**PROBLEM REQUIREMENTS**
Copy out word for word the lines of the material from the one containing "Click the yellow" through the one containing "tap(609, 73)", both included.

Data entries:
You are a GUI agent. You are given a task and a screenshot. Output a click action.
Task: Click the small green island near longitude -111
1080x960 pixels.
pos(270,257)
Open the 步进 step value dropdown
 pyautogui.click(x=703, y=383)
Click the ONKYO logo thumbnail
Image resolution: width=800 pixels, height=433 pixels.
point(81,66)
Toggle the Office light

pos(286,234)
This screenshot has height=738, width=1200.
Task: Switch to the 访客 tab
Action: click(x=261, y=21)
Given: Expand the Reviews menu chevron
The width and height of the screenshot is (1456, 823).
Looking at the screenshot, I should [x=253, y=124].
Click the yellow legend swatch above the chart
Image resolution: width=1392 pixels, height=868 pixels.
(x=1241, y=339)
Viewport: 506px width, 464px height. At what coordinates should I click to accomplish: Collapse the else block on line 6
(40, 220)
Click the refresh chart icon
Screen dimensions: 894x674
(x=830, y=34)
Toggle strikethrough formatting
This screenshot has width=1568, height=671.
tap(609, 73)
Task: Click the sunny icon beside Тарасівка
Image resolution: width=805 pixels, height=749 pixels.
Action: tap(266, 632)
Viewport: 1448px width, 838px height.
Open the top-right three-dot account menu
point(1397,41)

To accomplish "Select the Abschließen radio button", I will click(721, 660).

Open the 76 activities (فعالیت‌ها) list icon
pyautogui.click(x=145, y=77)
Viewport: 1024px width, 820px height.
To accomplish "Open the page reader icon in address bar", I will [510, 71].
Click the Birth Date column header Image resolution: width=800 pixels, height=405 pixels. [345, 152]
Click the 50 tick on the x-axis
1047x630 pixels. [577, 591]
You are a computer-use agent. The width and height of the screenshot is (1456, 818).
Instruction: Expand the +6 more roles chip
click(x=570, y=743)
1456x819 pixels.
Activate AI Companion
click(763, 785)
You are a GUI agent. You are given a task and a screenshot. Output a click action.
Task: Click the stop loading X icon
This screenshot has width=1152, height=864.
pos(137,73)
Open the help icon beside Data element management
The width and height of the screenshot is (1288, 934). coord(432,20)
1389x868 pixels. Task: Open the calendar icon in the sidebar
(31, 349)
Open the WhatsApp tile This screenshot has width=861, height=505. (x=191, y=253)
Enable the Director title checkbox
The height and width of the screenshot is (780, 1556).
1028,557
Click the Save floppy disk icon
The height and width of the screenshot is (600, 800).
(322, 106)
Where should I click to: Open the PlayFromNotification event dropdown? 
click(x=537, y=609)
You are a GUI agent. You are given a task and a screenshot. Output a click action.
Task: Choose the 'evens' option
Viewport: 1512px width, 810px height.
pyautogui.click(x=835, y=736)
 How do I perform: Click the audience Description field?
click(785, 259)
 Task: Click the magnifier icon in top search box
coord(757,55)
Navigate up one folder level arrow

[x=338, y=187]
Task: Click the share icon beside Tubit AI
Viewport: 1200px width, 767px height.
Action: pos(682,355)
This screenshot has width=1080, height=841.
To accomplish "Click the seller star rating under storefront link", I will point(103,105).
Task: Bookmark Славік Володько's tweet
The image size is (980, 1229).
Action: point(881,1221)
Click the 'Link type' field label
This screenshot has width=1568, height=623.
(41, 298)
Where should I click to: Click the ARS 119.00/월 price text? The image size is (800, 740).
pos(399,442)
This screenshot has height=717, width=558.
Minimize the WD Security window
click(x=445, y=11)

**OUTPUT BELOW**
Click the yellow legend swatch above the chart
Image resolution: width=1392 pixels, height=868 pixels.
(x=1241, y=339)
Viewport: 506px width, 464px height. At what coordinates should I click to accomplish: Collapse the else block on line 6
(40, 220)
Click the refresh chart icon
Screen dimensions: 894x674
(x=830, y=34)
Toggle strikethrough formatting
This screenshot has width=1568, height=671.
tap(609, 73)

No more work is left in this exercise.